The Pattern of Recurring Episodes
There’s no fixed schedule for how often bleeding recurs. Some people bleed once in the second trimester and then again weeks later. Others experience a cluster of episodes over several days. A common pattern is a “sentinel bleed,” a moderate first episode that resolves, followed by a quiet stretch of days or weeks before additional episodes begin. As the third trimester progresses, episodes tend to come more frequently and may involve more blood each time, because the cervix is thinning more rapidly.
The volume of bleeding varies too. Some episodes produce only light spotting, while others involve enough blood to soak through a pad. Any vaginal bleeding after 20 weeks is treated as a medical emergency regardless of amount, so even light spotting warrants immediate evaluation. Heavy bleeding that fills a pad in an hour or less, or bleeding accompanied by contractions, requires urgent care.
Many Cases Resolve Before Delivery
Not everyone diagnosed with a low placenta at their mid-pregnancy ultrasound will deal with bleeding throughout the rest of their pregnancy. The placenta often “migrates” upward as the uterus grows, pulling the placental edge away from the cervix. A large study published in the Journal of Ultrasound in Medicine found that roughly 92% of low-lying placentas diagnosed at the anatomy scan resolved by the third trimester.
The closer the placenta is to the cervical opening, the less likely it is to move out of the way. Placentas that were 10 to 20 millimeters from the cervix resolved in nearly all cases (99.5%). Those directly covering the cervix resolved about 72% of the time.
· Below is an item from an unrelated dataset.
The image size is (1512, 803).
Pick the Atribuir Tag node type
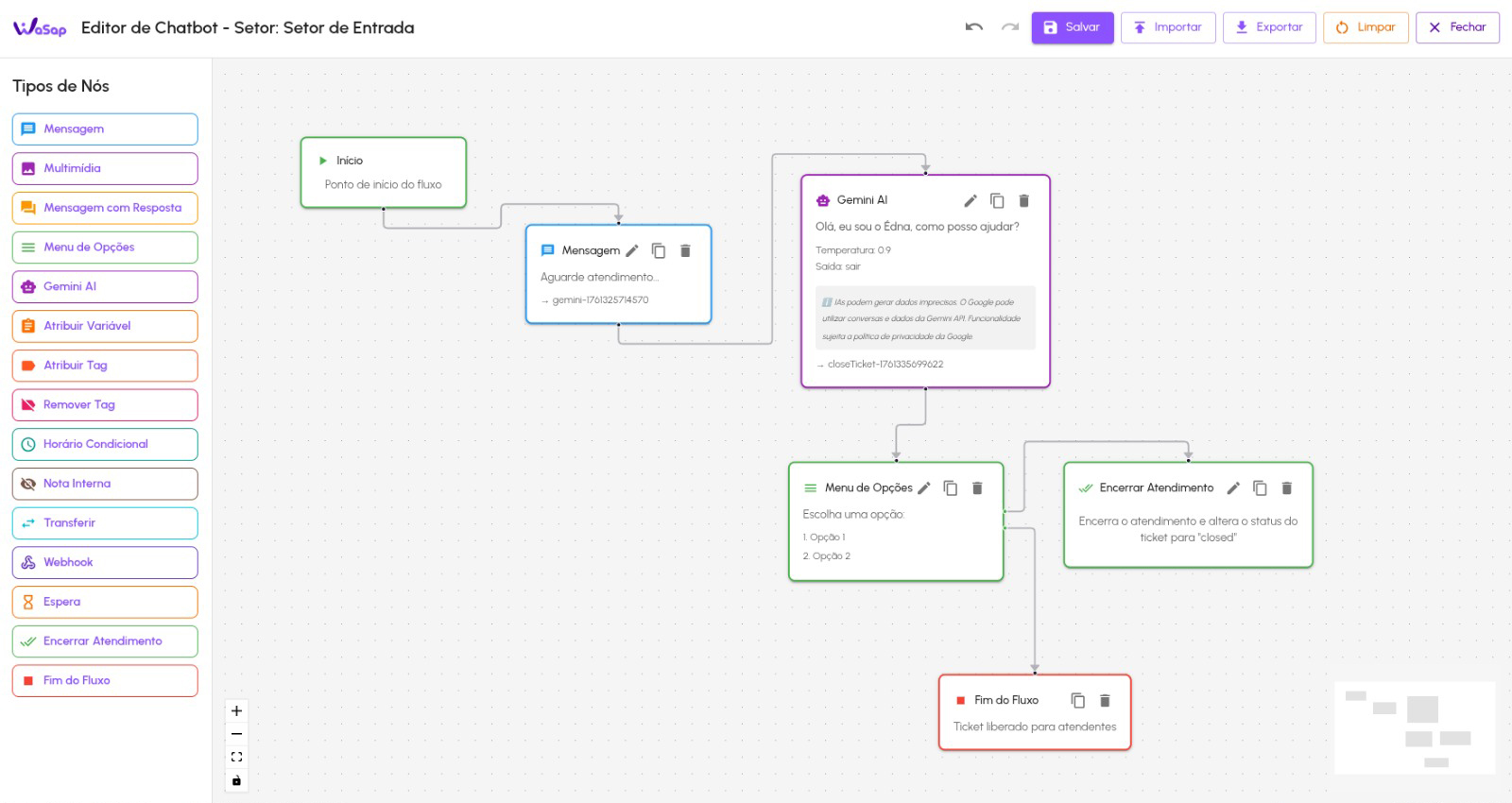(x=105, y=366)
If your placenta does migrate sufficiently, the bleeding risk drops substantially and delivery planning changes accordingly.
How Bleeding Affects Delivery Timing
When placenta previa persists into the third trimester, the goal is to keep the pregnancy going long enough for the baby to mature while avoiding a dangerous hemorrhage. For people whose bleeding has been manageable and stable, a planned cesarean delivery is typically scheduled between 34 and 36 weeks of gestation. Vaginal delivery isn’t an option when the placenta covers the cervix, because labor would tear the placenta and cause severe bleeding.
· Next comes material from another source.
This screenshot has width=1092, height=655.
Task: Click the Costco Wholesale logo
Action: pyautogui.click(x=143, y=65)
Persistent or heavy bleeding can force an earlier delivery. If bleeding can’t be controlled, or if complications like preterm labor or membrane rupture develop, the baby may need to be delivered before that window. Roughly half of people who reach 36 weeks with placenta previa end up needing an emergency delivery for hemorrhage, which is why scheduled delivery before that point is standard practice.
Living With Unpredictable Bleeding
The hardest part for many people is the uncertainty. You can go weeks without any bleeding and then wake up to blood on the sheets. Keeping a log of your episodes, including the approximate amount, color, and any activities that preceded them, helps your care team spot patterns and make decisions about whether you need closer monitoring or hospitalization.
Activity restrictions are your primary tool for reducing episodes. Pelvic rest (no intercourse, no vaginal exams unless medically necessary), limiting physical exertion, and avoiding prolonged standing won’t eliminate the risk, but they reduce the triggers that provoke contractions and cervical changes. Some people with frequent or heavy episodes are admitted to the hospital for the final weeks of pregnancy so that emergency intervention is immediately available if needed.